The coal lease covered about 200 acres north of the railroad on William Baker’s land. The road shown on the bottom is now 160th Avenue. There were about two dozen company-owned houses and several private homes nearby. There was a post office in the company store from 1891 to 1927. There was a big school for the miners’ children. The mine is shown on the left side of the map. There was a blacksmith shop, a pond and a slag pile.

The Diamond mine was quite successful for a time. The shaft was about 65 feet and there were two air shafts near the tipple and a large slag pile to the southeast. The town of Diamond covered about 40 acres. There was a network of small roads to the homes and a ditch in the gully west of the spur track. There was a spring near the ditch and a well near the main road to serve the homes.

There was a fatality in the Diamond Mine in 1897. Lou Gordon was killed by a fall of rock when insufficient timbers were installed for support. In 1905 Frank McCory was killed by a fall of rock. In 1912 Rush Pullen, age 64, was caught under a heavy fall of rock as he was leaving work. Then in 1922 Vic Rockage was killed when a heavy rock fell on him.
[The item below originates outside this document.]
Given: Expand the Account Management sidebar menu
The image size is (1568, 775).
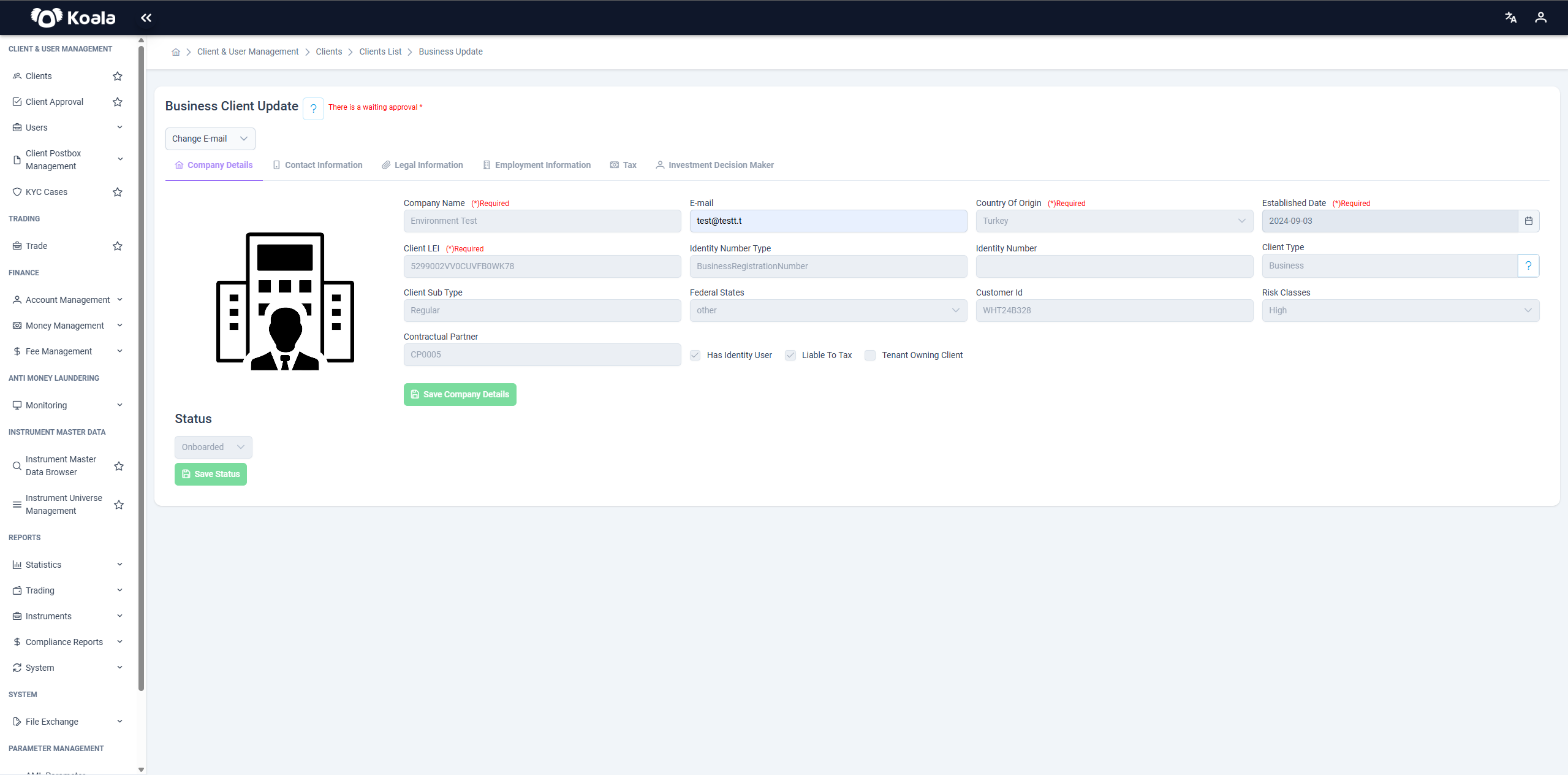Looking at the screenshot, I should [67, 300].
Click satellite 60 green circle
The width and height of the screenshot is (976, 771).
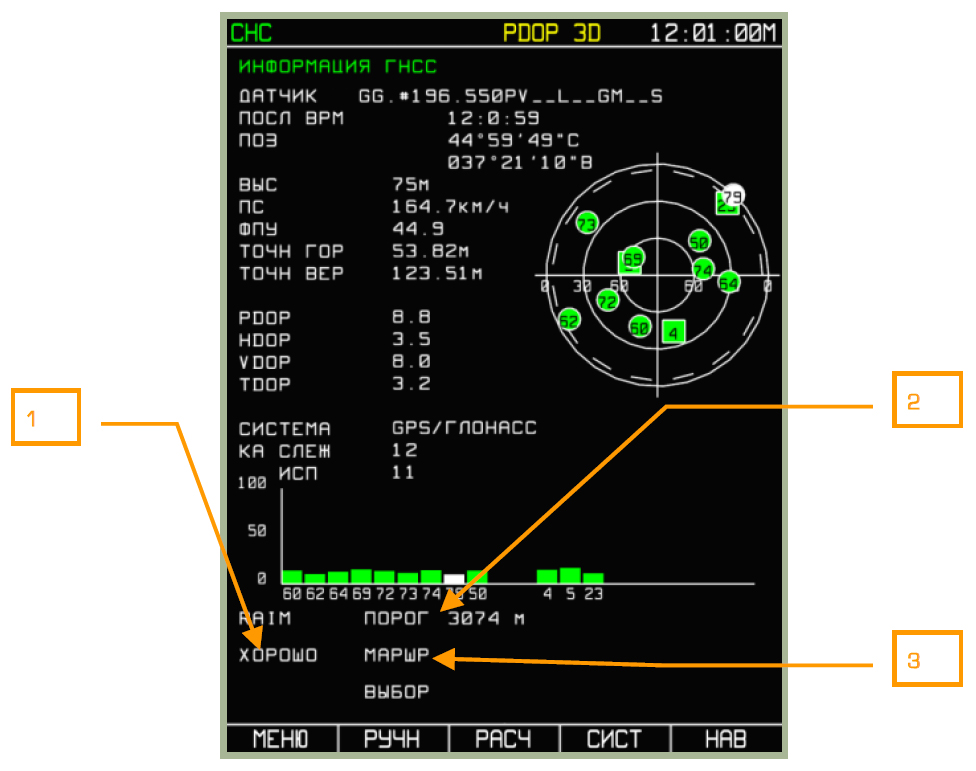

The mine was eventually closed in 1925 because of major water flooding problems. The post office was discontinued in 1927 and the town eventually disappeared. The school was closed in 1953 and the building moved to a farm to the north. Today, only the railroad overpass and the pond remain to mark the settlement.

Leon Kauzlarich is a staunch supporter of the preservation of the history of the town and mine. He developed the map at left for the monument placed at the site. He also built a relief model of the mining camp, built to scale and gave it to the museum. Many of his relatives worked in the Diamond Mine; both grandfathers, his father and several uncles, and all had houses in the immediate area.

Leon showed me a three-generation picture of his grandfather, Joseph Kauzlarich, and his family in the kitchen of his home. Joseph Kauzlarich came to America from Croatia in 1903. At first he came alone and then went back once every four years to return with another of his children. The older members of his family are therefore each four years apart in age. Eventually he got all of his family here. They first lived in the Gladstone area until they moved to Diamond. Leon’s father, Fred Kauzlarich, is also in the picture. Leon was unborn at the time along with some other children, but the ten people in the picture already filled the small kitchen.